Working out our faith is a process. We have to take it one day at a time. We have to fight against our own temptations to avoid growing “hardened by the deceit of sin.”
Sin lies to us. It always will. We need to stiffen our resolve while also softening our hearts to the will of God.
And we need to do this daily.
What a thing to unravel and wrestle with over the next several weeks of Ordinary time!
These counted weeks – both the current group that will take us to Lent and Easter; and the next group that bridges us to Advent and Christmas – are the times where Mother Church helps us to focus on the mystery of Christ and the forgiveness of sins.
Rather than focus on His incarnation or the upcoming meditations on His suffering, death and resurrection, these Ordinary weeks are focused on the big picture. We should embrace them.
At the conclusion to the Christmas Season, we celebrated the Baptism of the Lord. In a sense, we put a ribbon on the Gift that we received and celebrated for 2 ½ weeks. Now is the time to take that Gift and venture out into the world, sharing Him along the way.
Ordinary time gives us what we need to embrace the whole story and to delve deeply into the Mystery of Christ and our salvation – to tie up more bows – so that we can adequately share this wonderful faith of ours with friends, family, neighbors and co-workers who may be wrapped up in their own “ordinary time” and in need of a little light in their lives.
We have a tradition in our home. Christmas gifts are opened and then immediately placed under the tree until the end of the Christmas Season. Then, when Ordinary time begins, we take down the trees, gather our gifts and begin to use them.

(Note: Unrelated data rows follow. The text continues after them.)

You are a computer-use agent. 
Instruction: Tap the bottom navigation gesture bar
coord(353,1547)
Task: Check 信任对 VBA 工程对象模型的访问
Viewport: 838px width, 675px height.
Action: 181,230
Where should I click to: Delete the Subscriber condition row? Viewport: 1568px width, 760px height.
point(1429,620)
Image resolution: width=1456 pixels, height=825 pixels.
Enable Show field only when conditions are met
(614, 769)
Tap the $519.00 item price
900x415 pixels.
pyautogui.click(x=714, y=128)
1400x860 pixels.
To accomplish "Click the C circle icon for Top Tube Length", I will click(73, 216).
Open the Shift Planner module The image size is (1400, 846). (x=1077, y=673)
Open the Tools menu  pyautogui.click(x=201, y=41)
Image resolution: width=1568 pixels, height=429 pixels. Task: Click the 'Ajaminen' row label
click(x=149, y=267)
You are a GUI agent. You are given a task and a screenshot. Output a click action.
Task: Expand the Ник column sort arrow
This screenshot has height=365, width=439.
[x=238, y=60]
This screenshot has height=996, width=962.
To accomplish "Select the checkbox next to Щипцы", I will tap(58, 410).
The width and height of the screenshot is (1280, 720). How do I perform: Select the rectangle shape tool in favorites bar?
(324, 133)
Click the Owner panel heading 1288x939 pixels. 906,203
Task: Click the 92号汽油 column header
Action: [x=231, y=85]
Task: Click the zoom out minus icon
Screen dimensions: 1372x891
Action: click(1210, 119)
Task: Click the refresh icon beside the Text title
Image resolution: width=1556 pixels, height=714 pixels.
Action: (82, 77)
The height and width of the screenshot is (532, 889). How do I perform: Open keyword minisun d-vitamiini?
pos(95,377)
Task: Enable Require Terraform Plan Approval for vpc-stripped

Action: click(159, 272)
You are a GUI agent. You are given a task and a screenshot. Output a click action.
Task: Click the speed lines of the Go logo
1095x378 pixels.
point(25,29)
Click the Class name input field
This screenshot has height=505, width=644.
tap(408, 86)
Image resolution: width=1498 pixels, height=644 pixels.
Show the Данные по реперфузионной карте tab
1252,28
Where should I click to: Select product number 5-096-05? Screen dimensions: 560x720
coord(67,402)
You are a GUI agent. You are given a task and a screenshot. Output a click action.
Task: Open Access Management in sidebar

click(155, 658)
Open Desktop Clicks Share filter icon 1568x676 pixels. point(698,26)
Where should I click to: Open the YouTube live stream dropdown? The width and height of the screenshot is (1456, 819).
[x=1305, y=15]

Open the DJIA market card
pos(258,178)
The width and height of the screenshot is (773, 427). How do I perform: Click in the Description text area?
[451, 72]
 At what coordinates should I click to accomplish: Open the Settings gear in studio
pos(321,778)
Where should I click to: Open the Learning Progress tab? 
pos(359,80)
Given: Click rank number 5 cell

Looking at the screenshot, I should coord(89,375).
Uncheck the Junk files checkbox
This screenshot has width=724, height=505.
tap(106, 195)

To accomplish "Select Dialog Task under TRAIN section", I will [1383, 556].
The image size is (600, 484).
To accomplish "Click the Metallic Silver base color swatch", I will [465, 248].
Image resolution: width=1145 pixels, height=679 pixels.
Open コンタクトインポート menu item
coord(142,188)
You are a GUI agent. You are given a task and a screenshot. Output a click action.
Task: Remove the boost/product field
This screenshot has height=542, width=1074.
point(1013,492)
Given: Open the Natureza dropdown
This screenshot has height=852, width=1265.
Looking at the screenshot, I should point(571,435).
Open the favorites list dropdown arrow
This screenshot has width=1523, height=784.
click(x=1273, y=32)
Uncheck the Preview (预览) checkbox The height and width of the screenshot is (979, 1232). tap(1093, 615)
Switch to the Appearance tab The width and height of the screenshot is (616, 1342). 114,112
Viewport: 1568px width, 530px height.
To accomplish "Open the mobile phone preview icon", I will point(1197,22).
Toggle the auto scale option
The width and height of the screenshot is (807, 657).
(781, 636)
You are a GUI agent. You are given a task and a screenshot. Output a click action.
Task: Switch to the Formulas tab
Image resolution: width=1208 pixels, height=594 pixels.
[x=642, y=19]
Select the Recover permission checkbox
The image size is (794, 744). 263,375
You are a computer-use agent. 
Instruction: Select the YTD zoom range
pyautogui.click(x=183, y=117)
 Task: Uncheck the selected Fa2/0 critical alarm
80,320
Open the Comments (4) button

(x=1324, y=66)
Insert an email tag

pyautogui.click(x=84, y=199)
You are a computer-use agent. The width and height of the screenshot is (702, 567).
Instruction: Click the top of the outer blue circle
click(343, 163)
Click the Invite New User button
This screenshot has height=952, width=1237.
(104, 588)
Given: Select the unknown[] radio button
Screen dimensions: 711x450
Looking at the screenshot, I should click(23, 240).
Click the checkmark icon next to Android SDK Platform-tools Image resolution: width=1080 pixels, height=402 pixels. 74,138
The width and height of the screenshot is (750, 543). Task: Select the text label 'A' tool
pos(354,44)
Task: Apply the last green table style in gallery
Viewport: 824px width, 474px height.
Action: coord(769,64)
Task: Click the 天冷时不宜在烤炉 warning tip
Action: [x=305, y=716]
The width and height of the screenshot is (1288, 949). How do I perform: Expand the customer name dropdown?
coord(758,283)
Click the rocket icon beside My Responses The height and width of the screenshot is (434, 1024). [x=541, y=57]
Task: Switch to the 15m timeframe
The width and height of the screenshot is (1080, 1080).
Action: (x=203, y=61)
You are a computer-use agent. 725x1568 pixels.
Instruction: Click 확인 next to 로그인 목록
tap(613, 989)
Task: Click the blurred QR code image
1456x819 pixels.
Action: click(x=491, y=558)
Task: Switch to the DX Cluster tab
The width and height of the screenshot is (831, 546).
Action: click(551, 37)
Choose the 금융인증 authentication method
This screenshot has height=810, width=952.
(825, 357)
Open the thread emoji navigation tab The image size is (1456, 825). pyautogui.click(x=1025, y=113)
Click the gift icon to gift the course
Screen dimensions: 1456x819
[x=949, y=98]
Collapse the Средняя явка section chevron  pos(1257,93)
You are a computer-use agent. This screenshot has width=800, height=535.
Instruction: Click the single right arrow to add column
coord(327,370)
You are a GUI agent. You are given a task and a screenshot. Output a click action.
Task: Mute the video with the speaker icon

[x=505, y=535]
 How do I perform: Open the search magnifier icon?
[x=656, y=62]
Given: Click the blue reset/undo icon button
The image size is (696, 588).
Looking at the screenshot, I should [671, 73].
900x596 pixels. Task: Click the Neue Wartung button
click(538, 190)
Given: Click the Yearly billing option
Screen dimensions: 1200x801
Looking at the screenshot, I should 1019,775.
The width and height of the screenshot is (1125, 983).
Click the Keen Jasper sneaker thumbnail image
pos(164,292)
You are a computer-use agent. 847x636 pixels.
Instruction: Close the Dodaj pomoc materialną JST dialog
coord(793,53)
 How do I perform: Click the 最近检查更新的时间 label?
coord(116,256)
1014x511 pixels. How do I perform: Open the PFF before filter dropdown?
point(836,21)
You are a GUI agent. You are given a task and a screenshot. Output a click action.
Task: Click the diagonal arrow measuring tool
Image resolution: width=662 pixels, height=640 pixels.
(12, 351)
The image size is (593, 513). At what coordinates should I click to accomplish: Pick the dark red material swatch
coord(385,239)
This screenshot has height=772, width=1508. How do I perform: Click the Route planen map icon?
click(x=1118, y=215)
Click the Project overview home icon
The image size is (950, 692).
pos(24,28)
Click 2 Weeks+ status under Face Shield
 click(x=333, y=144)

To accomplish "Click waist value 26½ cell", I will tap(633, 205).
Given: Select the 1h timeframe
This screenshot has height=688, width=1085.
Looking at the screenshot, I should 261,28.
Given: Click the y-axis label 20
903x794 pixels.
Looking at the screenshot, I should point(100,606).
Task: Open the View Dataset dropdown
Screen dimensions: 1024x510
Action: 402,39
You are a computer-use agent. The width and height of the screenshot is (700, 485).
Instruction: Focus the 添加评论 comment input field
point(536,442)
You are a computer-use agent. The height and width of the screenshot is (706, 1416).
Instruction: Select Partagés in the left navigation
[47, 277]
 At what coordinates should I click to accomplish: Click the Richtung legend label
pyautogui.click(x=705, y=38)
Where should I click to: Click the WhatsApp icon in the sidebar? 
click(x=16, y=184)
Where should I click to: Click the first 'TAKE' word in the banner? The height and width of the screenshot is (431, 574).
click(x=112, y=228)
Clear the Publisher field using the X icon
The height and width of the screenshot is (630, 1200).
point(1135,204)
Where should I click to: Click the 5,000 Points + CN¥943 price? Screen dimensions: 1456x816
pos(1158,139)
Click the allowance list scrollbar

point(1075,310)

We wear our new sweaters. We set the time on our new watches. We take the fruitcake to work in hope someone will help us eat it. In other words, we proudly gather our gifts and make them a part of our lives.
Remembering that the best gift we received was in the form of a little child, we also make THAT a part of our lives.
Like that sweater, we put on Christ and wear Him to work.
And like that new watch, we begin to mark the time and count the weeks of this Ordinary – but not “plain old” time – of the Liturgical Calendar.